[Extract to read — start]

Saturday, December 17, 2011

Babies and Yoga

The following is a long version of an essay that I wrote and submitted to Yoga Journal for (hopefully!!!) publication. It is completely and totally unedited because I worked in drafts. But hopefully you will enjoy reading it regardless!

I know this sounds cliché, but I never expected my life to change this much when I had a baby. I rolled my eyes at the people who teased me for thinking I would have time and energy to do yoga with my baby, and I scoffed at the people who mocked me saying “sleep now, because you're not going to get any for the next 3 years!” It was going to be different for me, I had yoga under my belt. I would be doing downward facing down over my baby while I cooed at him and made him giggle, and we would curl up happily for naps during the day, and if we were up at night, well, that's alright too. Boy, was I ever in for a rude awakening.

After 20 hours of difficult labour that was primarily in my back, I delivered a healthy baby boy, Andrew, into the world, and from that moment on, every plan I had went out the window. I was blessed with a sleeper, thankfully, though not the sleeps-all-night sleeper. But we got in decent amounts of sleep at night, and he was a wonderful nurser. But yoga? Ha! Life had a few surprises in store for me. Andrew might have been an eater and a sleeper, but he was not okay with being put down, not for yoga, not for sleep, not for anything. From the time he was three weeks old until he was 3 months old, Andrew slept in his swing. And it had to be on. And you could forget about carrying him around in a sling and happily going about your day tidying or making a meal, because he wasn't having any of that. Andrew wanted to be held, and talked to, and smiled at and teased into a giggle; he had to be the center of attention every moment.

[Extract to read — finish]
[Material provided — start]

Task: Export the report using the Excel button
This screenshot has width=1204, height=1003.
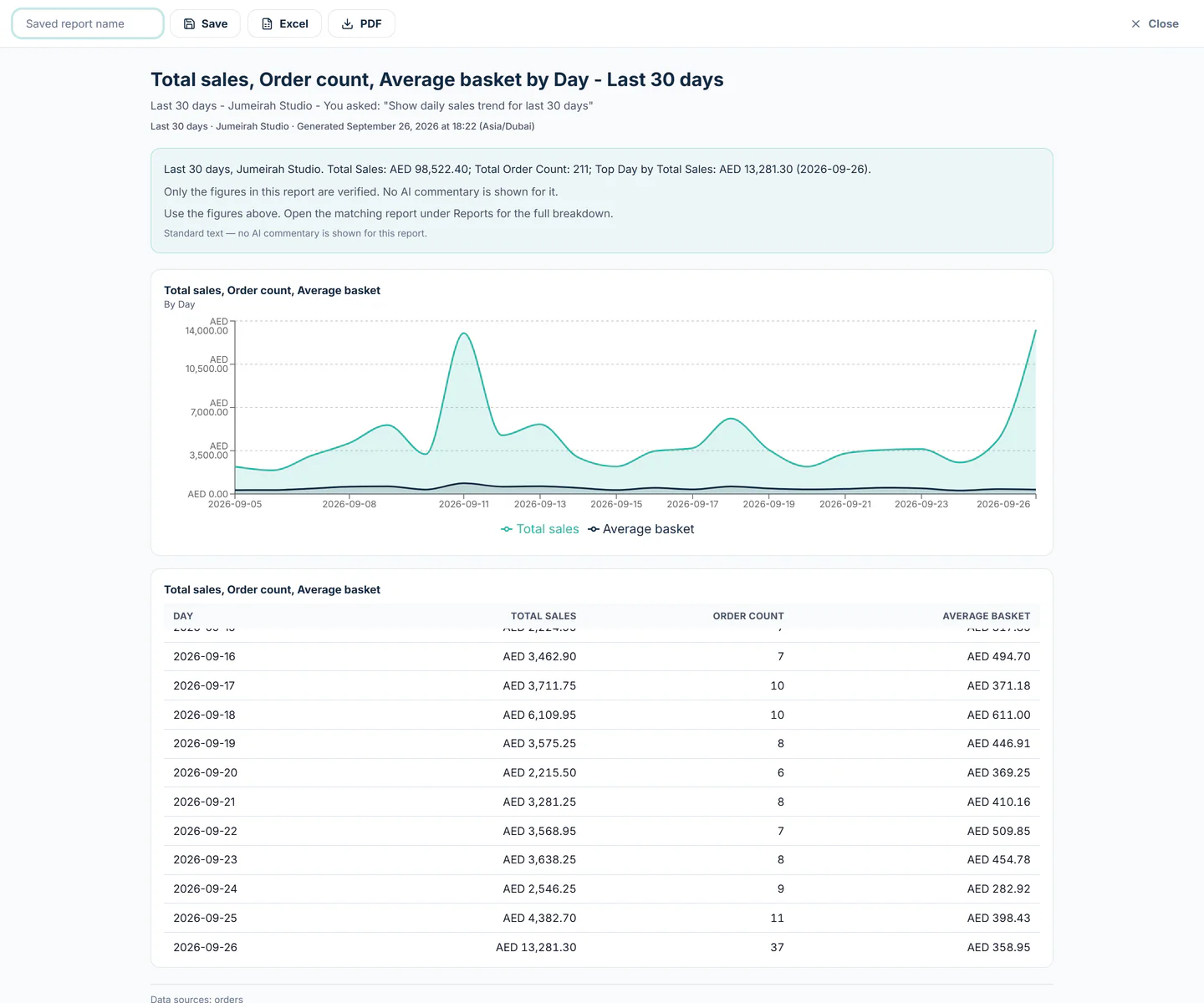Action: click(x=284, y=23)
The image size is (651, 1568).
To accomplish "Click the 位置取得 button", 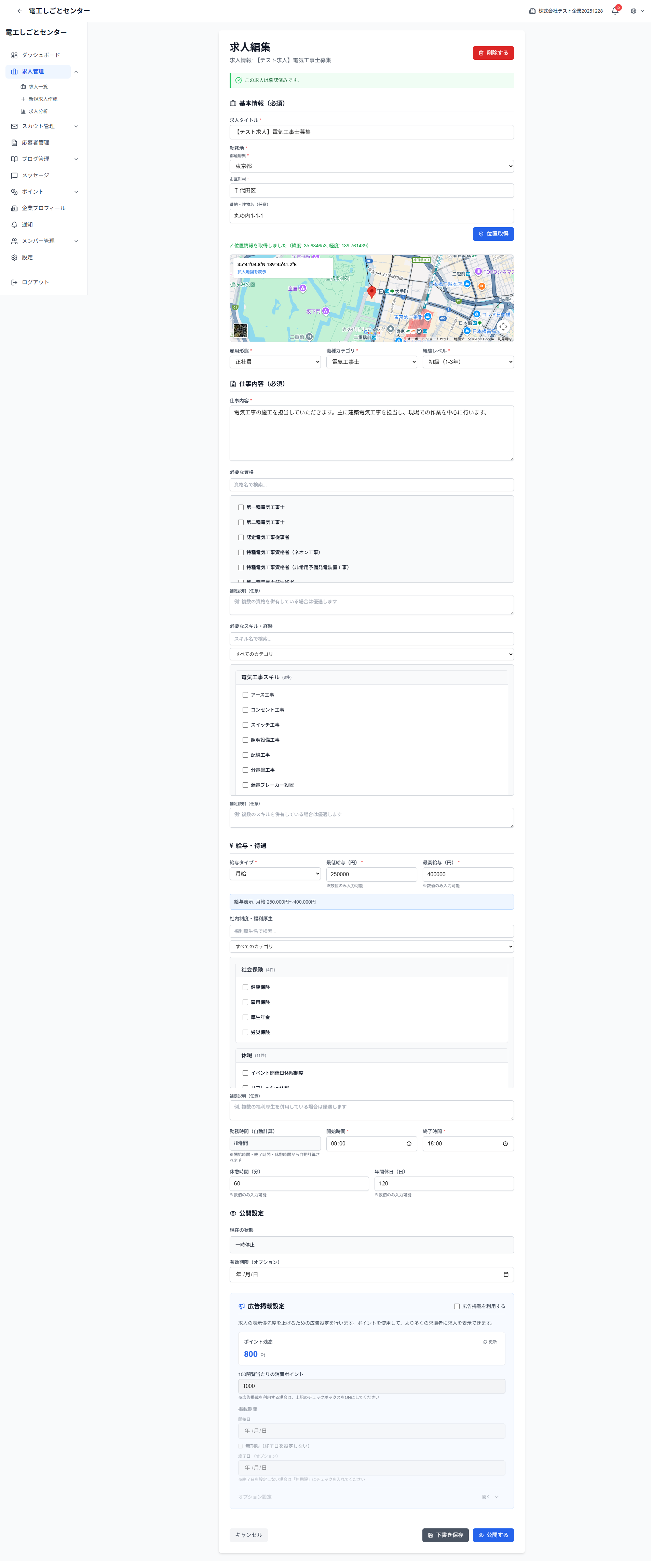I will pos(493,234).
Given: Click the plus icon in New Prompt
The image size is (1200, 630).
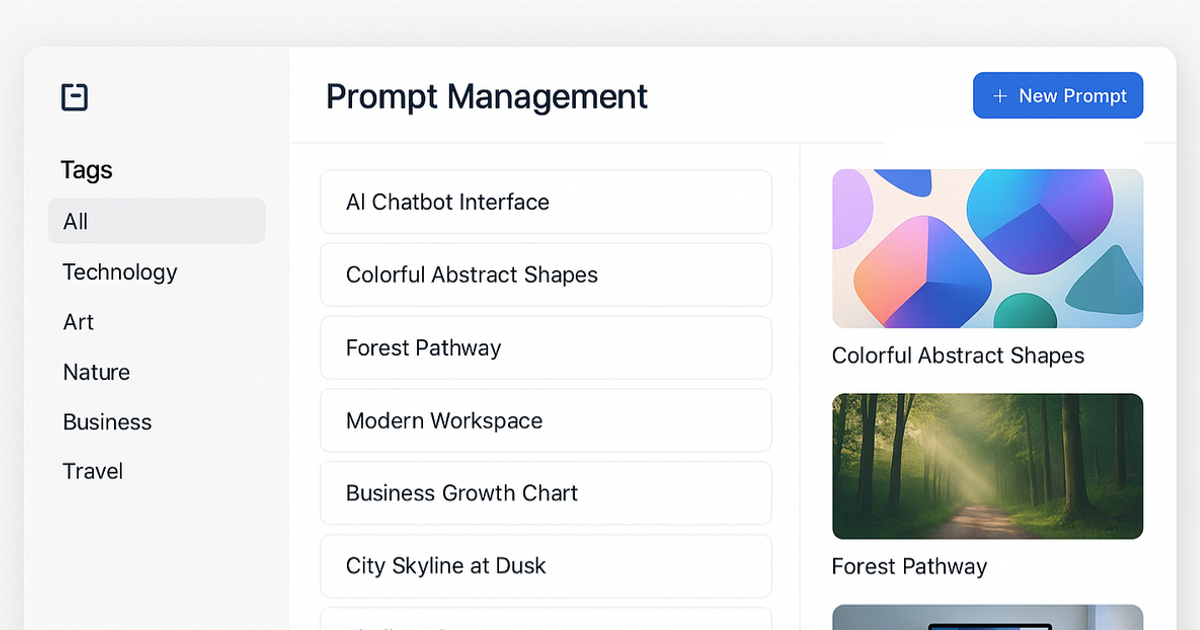Looking at the screenshot, I should point(999,96).
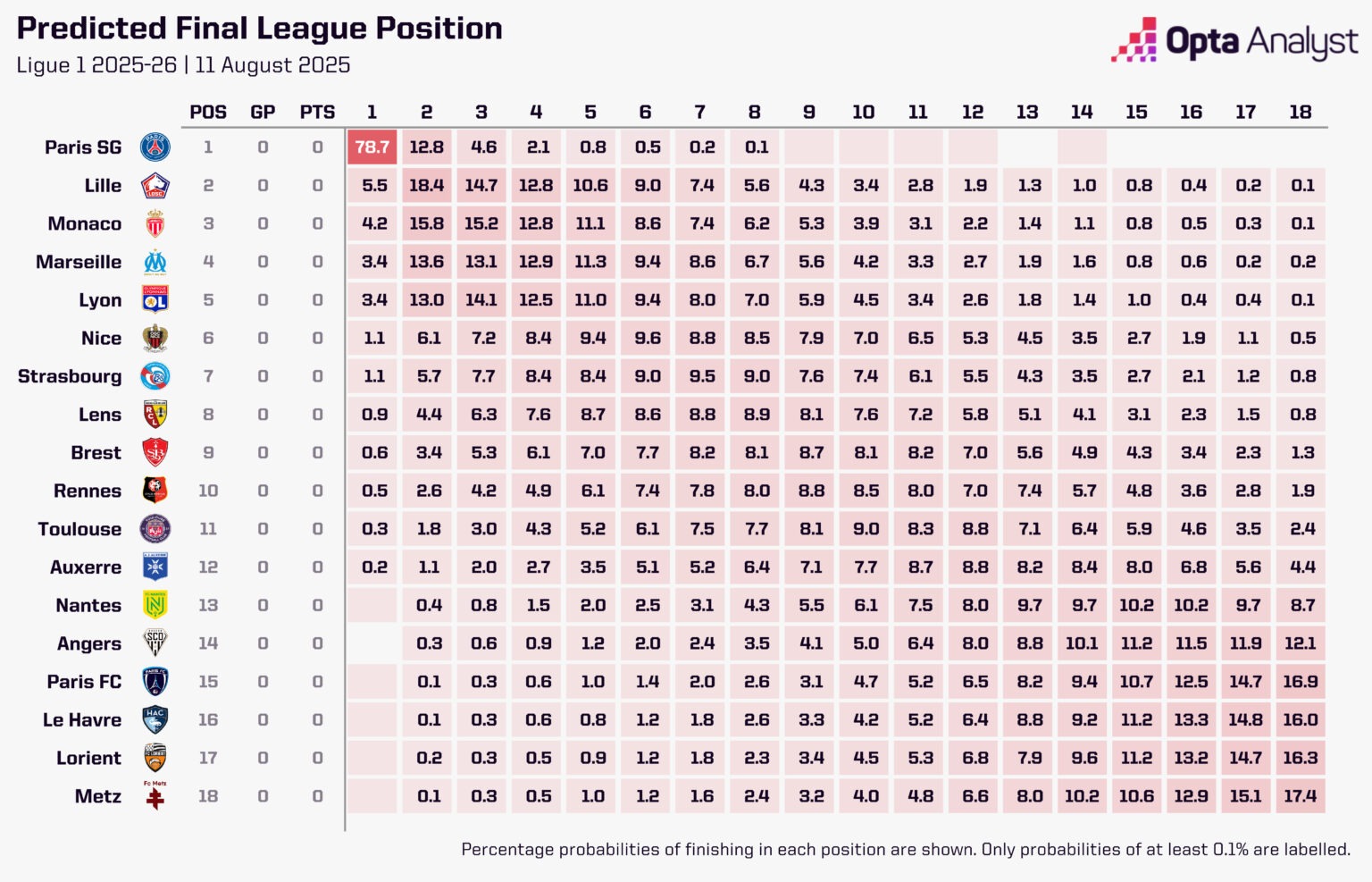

[Material provided — finish]

- [Task instructions]:
1. Condense the paragraph in the babies and yoga essay that begins "After 20 hours" into a short bulleted list that keeps its main facts.
2. Carry on the essay about babies and yoga from the point where it stops.

- [Answers by item number]:
1.
- After 20 hours of hard labor, mostly in the back, a healthy boy named Andrew was born, and every plan went out the window.
- Andrew slept decent amounts at night, though not through the night, and nursed well.
- Yoga was out of the question because he refused to be put down for yoga, sleep or anything else.
- From three weeks to three months old, he slept only in his swing, and it had to be on.
- A sling didn't let chores or cooking get done either. He wanted to be held, talked to, smiled at and teased into a giggle, at the center of attention every moment.

2.
Two days before Andrew turned 2 months old another wrench got thrown into the works, and I ended up in the hospital having diagnostic surgery for a mystery pain in my abdomen. It turned out to be my appendix, which was about ready to burst, and I spent a couple weeks recovering. Andrew and I lived on the couch when we weren't in bed. It was 6 weeks before I could even think about moving my torso in a crunch-like way, and 8 before my digestive system felt like it was working normally again. Yoga had been the farthest thing from my mind, and he was almost four months old; I felt like a complete failure. What had happened to my dream of mommy-and-me yoga?

It wasn't until Andrew was almost a year old that I really started to integrate yoga back into my life, but in a very different way than I had planned. Instead of the quiet yoga time I would have during his naps (which I admit, I thought would be longer and more frequent than they actually are) I've given over to my toddler's demanding nature, and I instead practice freely when he's up. A typical practice starts with me unrolling the mat and letting him run all over it laughing and screaming for about 5 minutes. Then, I shed my socks and flip on a video, or prop up an issue of Yoga Journal and open it to a sequence, or sometimes I just wing it and do whatever pose comes to mind. I often swan dive right into my son's sweet-smelling hair, or push up into cobra to look into his grinning face, with an open-mouthed kiss coming right my way, or even get perfectly balanced in Tree Pose to find myself almost knocked over by the force of him trying to climb me.

Yoga isn't like how it used to be. It's not a long practice anymore, nor is it peaceful and relaxing. Instead, yoga has finally brought into my life the lesson I truly needed to learn. Go with the flow, take it “one pose at a time” and enjoy the time you have in each one, even if Tree Pose only lasts for a few blissful seconds. Andrew has finally taught me to live in the moment, and I couldn't be more grateful for that. Besides, there's always times for that good intense yoga session in about 4 years when he's going to school, right?